RECONCEPTUALIZING RECORDS, THE ARCHIVE AND ARCHIVAL ROLES AND REQUIREMENTS IN A NETWORKED SOCIETY
Articles
ANNE J. GILLILAND
Published 2014-01-01
https://doi.org/10.15388/kn.v63i0.4011
17-34.pdf

Keywords

archives
information retrieval
networked records

How to Cite

GILLILAND, A. J. (2014). RECONCEPTUALIZING RECORDS, THE ARCHIVE AND ARCHIVAL ROLES AND REQUIREMENTS IN A NETWORKED SOCIETY. Knygotyra, 63, 17-34. https://doi.org/10.15388/kn.v63i0.4011

Abstract

Records created through institutional and personal activity are the primary concern of archives, regardless of the form or media of those records.

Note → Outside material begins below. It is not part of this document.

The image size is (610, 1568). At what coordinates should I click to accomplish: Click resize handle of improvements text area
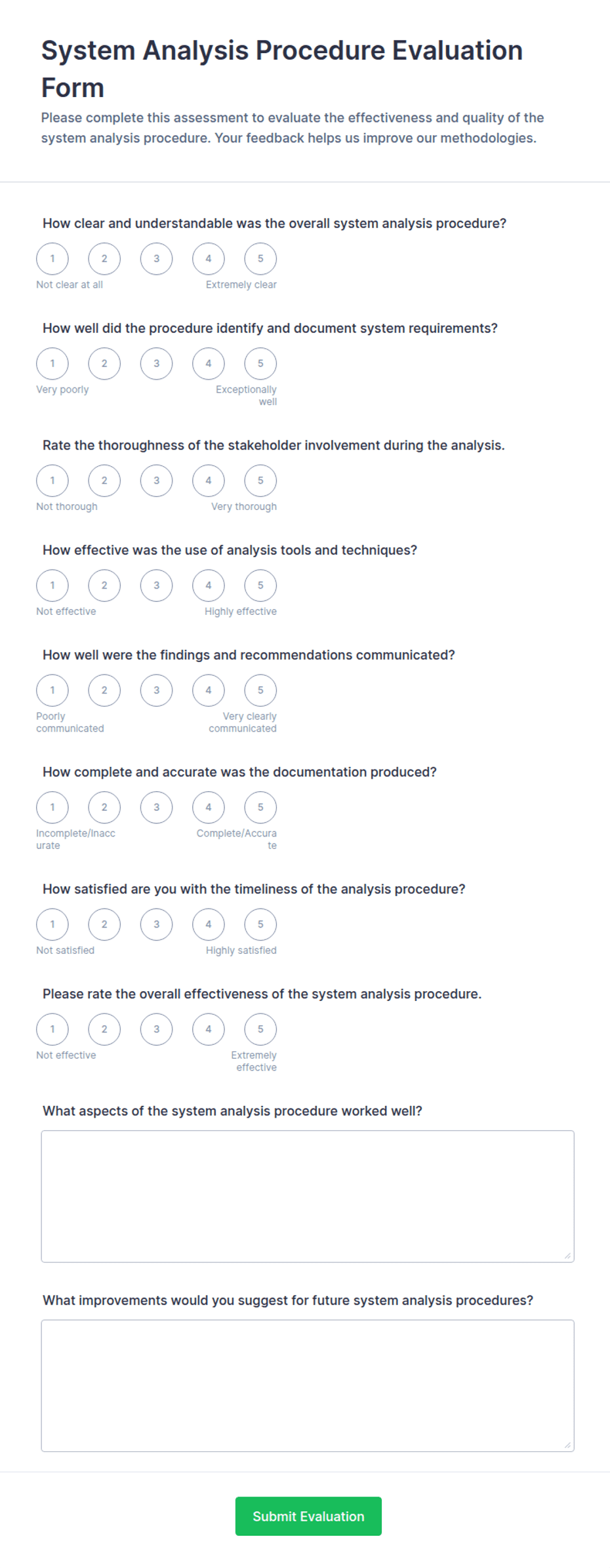click(x=567, y=1445)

This pa­per focuses on the implications of the networked society for how such records are created, as well as how they are defined and appraised by archivists, and the kinds of searching and uses to which they might be subjected. It argues that in responding to these implications, archives will have to move beyond the custodial and institutional mindset that has dominated the field for cen­turies and instead embrace a network orientation. It proposes and provides examples of several potential conceptualizations of “networked records”: the multi-provenance bureaucratic record and the record created by the crowd; the metadata record; the extra-institutional record, the transinstitutional and the transjurisdictional record, and the mobile or itinerant record; the stitched-together record; the mined, mapped and compiled record; and the implied or inferred record.
The paper also identifies several dissemination and access challenges faced by archivists when networked records and their metadata accumulate into a virtual “archival corpus”. These challenges include the ways in which that corpus might be mined, forensically analyzed, cross-compiled, found lacking, augmented and otherwise searched or mapped to the benefit or detriment of organizational, scholarly, community and personal interests. After iden­tifying a set of human rather than asset, data or task-centred principles that it is argued should inform archival activities such as appraisal, description and dissemination, the paper concludes that traditional appraisal techniqu­es alone are unable to cope with these challenges. Instead the field working together with researchers in information retrieval (IR) should focus on in­novating in the area of archival information storage and retrieval (“archival IR”) in ways that can exploit the networked creation and uses of records and other forms of primary data and their metadata, and respond to and protect against potential vulnerabilities, particularly those relating to privacy and security, that might be exposed by such developments.